++++ EXERCISE INPUT

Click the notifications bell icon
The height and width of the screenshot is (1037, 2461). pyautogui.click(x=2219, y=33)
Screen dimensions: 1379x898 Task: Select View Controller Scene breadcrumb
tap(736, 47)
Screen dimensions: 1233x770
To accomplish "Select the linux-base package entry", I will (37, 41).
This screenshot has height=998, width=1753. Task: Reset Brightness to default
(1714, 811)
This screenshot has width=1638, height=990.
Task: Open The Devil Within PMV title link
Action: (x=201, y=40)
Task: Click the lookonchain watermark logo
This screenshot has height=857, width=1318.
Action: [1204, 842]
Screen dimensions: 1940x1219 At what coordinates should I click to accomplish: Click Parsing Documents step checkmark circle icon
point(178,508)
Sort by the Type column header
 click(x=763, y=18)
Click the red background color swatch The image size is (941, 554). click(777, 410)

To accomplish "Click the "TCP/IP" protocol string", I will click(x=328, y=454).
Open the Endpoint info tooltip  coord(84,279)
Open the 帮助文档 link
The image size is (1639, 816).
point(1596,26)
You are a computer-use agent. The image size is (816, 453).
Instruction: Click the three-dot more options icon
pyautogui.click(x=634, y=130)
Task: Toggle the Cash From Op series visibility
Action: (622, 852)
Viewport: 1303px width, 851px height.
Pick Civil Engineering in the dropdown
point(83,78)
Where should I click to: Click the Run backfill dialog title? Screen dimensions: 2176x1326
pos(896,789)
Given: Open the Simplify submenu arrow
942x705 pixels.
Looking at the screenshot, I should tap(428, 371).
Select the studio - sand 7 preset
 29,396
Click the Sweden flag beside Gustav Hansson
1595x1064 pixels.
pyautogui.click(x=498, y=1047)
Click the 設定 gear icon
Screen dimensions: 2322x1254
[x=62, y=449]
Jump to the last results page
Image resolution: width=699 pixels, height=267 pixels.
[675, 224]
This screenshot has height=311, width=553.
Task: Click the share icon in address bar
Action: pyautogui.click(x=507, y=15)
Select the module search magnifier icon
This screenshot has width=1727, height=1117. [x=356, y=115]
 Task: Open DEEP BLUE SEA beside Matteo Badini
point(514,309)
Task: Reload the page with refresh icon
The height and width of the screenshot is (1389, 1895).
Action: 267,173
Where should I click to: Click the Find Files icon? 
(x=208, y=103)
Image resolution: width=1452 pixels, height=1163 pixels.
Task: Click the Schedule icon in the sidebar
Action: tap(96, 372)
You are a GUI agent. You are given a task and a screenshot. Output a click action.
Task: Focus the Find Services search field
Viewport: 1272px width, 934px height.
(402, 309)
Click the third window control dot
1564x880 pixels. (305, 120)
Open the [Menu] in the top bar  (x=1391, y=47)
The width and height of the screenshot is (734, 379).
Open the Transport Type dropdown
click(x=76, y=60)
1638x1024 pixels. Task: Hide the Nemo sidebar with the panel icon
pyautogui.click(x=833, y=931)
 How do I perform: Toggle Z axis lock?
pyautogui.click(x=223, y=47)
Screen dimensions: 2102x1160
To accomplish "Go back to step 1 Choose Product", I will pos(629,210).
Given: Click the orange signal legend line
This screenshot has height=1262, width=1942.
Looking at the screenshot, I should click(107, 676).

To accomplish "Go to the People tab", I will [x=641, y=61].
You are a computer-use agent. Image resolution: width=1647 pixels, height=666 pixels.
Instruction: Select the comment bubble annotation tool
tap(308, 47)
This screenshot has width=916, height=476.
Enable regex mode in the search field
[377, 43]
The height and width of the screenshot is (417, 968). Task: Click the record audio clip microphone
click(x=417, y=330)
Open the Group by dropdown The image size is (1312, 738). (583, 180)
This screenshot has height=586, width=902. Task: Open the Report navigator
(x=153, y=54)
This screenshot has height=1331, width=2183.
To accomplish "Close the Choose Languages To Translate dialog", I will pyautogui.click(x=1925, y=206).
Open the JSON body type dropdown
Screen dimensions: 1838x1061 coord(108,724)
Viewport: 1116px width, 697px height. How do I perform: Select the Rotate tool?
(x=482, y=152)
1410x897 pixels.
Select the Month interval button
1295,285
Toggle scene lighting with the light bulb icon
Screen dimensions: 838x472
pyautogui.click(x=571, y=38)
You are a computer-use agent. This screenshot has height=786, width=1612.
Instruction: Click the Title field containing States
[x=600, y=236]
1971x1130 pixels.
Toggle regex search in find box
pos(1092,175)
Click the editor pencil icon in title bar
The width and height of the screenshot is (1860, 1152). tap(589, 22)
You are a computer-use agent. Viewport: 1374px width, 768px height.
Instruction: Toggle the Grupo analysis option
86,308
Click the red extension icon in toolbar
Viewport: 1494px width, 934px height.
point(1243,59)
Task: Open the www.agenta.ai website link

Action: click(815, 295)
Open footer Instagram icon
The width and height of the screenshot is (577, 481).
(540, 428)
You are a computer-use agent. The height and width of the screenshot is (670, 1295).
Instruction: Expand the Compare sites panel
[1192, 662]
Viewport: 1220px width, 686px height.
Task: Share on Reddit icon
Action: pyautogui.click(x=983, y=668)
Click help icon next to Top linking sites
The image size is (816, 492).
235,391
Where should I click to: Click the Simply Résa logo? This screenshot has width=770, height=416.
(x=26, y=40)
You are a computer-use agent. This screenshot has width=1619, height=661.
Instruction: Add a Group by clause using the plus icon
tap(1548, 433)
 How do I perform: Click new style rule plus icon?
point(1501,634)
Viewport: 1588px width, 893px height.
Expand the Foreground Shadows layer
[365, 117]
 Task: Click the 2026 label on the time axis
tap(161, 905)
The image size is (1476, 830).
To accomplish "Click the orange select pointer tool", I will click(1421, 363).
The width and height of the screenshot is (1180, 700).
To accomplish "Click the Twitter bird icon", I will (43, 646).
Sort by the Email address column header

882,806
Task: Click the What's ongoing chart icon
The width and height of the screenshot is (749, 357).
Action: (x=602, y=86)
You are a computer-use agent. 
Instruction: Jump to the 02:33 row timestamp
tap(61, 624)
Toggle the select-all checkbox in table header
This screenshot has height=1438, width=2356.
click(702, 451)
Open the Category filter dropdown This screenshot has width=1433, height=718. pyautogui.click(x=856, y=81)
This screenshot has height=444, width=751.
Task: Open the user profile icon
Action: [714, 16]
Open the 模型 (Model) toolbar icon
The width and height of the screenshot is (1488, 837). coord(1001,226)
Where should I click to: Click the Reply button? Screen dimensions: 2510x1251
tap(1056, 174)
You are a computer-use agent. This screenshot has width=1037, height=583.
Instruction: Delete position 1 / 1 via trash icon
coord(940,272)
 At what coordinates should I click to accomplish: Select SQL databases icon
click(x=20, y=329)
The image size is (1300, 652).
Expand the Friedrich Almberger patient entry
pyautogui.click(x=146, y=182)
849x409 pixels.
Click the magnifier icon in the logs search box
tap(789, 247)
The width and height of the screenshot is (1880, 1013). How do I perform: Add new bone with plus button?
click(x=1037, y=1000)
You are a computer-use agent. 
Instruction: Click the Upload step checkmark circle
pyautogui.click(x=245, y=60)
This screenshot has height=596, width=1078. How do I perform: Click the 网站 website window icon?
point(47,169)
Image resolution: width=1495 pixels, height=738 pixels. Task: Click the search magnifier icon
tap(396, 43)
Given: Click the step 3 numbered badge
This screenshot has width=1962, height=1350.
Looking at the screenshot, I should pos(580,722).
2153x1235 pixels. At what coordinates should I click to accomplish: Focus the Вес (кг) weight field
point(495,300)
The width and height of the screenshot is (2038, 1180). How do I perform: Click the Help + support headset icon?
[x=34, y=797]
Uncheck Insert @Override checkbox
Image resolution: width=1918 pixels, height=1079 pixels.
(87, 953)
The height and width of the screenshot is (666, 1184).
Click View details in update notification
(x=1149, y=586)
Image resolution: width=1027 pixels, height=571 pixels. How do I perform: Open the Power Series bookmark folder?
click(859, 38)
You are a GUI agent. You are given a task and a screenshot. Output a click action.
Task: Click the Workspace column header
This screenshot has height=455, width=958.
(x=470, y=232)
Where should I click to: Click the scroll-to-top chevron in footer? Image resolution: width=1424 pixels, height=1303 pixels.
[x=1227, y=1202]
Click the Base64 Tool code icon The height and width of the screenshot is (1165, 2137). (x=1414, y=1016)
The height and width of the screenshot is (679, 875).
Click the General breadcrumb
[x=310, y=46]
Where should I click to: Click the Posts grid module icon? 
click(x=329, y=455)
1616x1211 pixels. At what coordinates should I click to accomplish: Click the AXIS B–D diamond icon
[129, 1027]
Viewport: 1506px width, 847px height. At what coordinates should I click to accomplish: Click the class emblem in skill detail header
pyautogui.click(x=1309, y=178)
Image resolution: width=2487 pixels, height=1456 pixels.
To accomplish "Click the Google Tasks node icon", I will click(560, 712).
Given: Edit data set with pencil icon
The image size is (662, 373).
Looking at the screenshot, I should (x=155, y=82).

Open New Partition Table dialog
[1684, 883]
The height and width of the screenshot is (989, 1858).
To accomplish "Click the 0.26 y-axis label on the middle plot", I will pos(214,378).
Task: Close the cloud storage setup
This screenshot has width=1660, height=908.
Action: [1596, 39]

++++++++

## YOUR GOAL:
Say how many lines in the records hold the string "orange", please, and add no other words.

## YOUR RESPONSE:
2